Posted on the 23 August 2012 by Kittyfairy @KittyFairy
Film Review: The Time Travellers WifeDirected By: Robert Schwentke

Starring: Eric Bana, Rachel McAdams
Certificate:  12A
Plot: When Henry meets Claire, at the Library where he works, she knows exactly who he is and has done since she was six years old. Henry, however, has never seen her before, and won't meet six-year-old Claire for a few years yet. And so begins (for Henry at least) the romance that will travel time, as Claire must learn that knowing Henry in the "real-time" does not make knowing Henry of the "future" any easier.
Initial Thoughts: I'm really behind watching this film, and only watched it after seeing it advertised on Film Four last night during Zoolander. I'd been avoiding the film for a long time, because it didn't really look like my kind of thing, but I forced myself to read the book last year just to see what all the fuss was about. Whilst I enjoyed the book (sort of), it didn't really inspire me enough to watch the film.
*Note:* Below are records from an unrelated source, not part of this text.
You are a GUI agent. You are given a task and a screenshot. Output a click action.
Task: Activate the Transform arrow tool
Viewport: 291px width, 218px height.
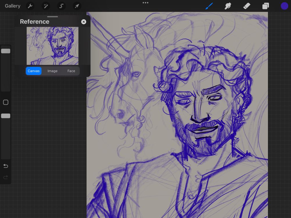click(x=77, y=6)
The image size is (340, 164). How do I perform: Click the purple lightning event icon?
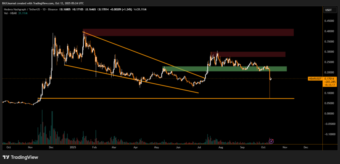coord(271,141)
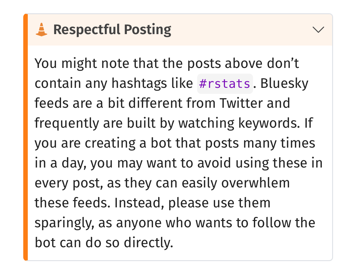Click the orange traffic cone icon
This screenshot has height=278, width=356.
coord(42,30)
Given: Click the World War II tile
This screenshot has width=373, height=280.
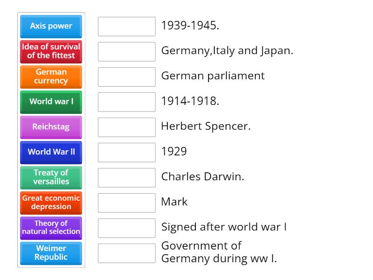Looking at the screenshot, I should (51, 152).
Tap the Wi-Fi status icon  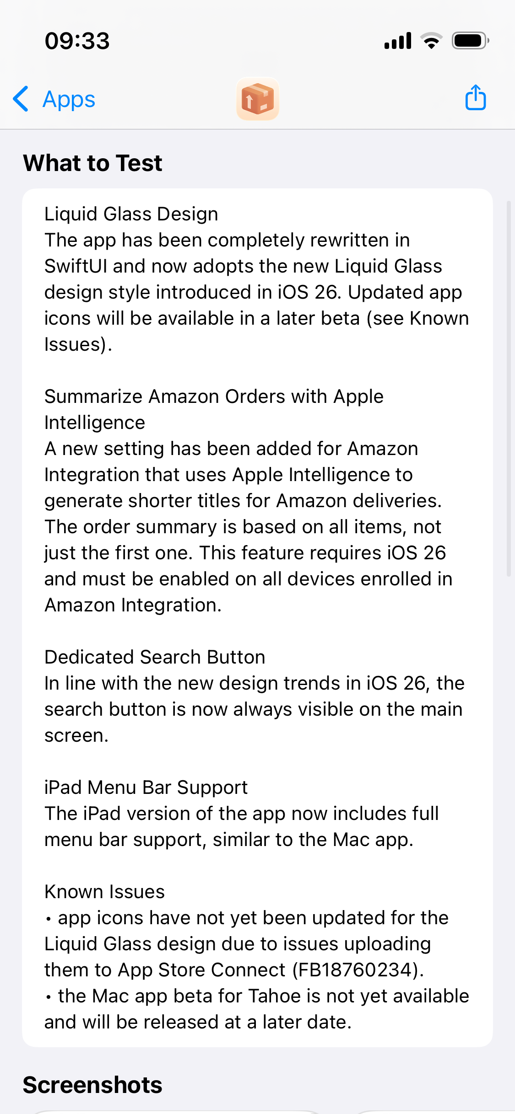click(431, 41)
Casting: I'm not really sure what I was expecting when it came to the casting of Henry, but what I do know is that it definitely wasn't Eric Bana. I can't even place what I don't like about this casting, because as an actor I have no qualms with him, and he didn't do a bad job as Henry. Nevertheless, something just did not feel quite right. But the funniest thing is that I can't really think of any other actor who could have done it better. So I'm stumped.
Film Review: The Time Travellers Wife
Rachel McAdams was of course her usual awesome self. As an actress she is amazingly talented. Appearance-wise she intrigued me by sometimes looking like Amy Bruni (Ghost Hunters) whilst at other times looking like Jennifer Garner. Does this make her a chameleon actress? Yeah, probably not, but I still thought that she was great.
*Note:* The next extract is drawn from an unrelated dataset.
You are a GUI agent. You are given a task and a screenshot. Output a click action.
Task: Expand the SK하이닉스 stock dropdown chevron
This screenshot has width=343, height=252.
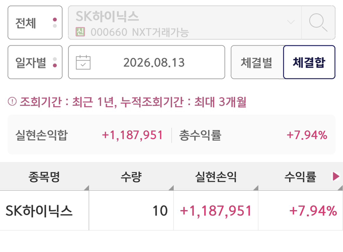291,22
The Idea: I love the idea behind Audrey Niffenegger's story, and I've said this before but I always feel like The Time Traveller's Wife takes science fiction and makes it a lot more accessible to a female audience. In my experience science fiction tends to get complicated and my brain verges on wanting to self-implode. On the other hand, a great many other chick lit authors who have attempted (and I use the word attempted rather loosely) to write chick lit/sci fi have brutally failed, purely because they have failed to include the actual science part.
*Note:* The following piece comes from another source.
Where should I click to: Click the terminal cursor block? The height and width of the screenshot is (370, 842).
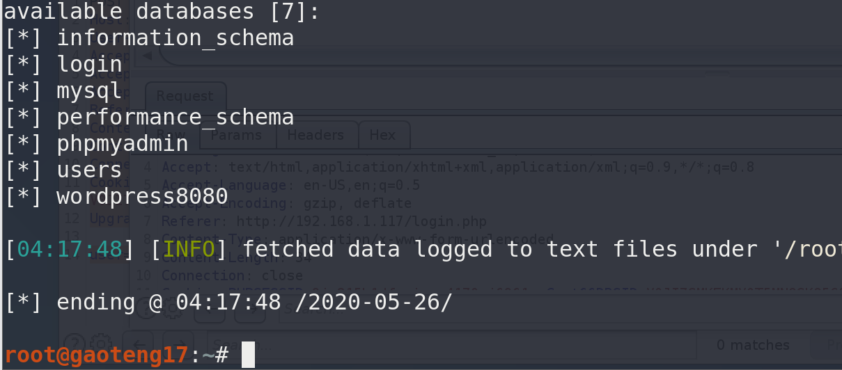(x=248, y=355)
Niffenegger, however, doesn't shy away from the science side of things, a fact that I was quite impressed about. I just wish that this had played a slightly larger role in the film.
Comparing to the Book: As I already said, I wasn't an enormous fan of the book, purely because whilst a great idea, it seemed very drawn out and I found myself forcing myself to keep reading. It's not often that I deem a film better than the book, but for once, The Time Traveller's Wife really does go against the norm.
Film Review: The Time Travellers WifeFor me, the film benefited over the book by being able to cut out a lot of explantory "guff". I also found that a lot of the areas that I didn't completely understand were able to be simplified in film, making the story make a little more sense to me. Well, it wasn't the story as such, that stumped me in the novel, but more the little details revolving around the dates when Henry would visit Claire.
There were, as you'd expect, a fair few scenes that were cut from the film that were in the book that I would like to have seen, but the film made me realize how much of the book could have been edited out and the book would still have been completely feasible.
Overall: For a film that I had very little in terms of expectations for, I was incredibly impressed with this adaptation of a popular book. In my opinion, it works a great deal better as a film than a book, and it isn't very often that I have been able to say that.
Of course the story is ultimately a romance, but it doesn't overtake the intrigue of the whole time travel storyline
Score: The film isn't perfect, but it is certainly better than the book.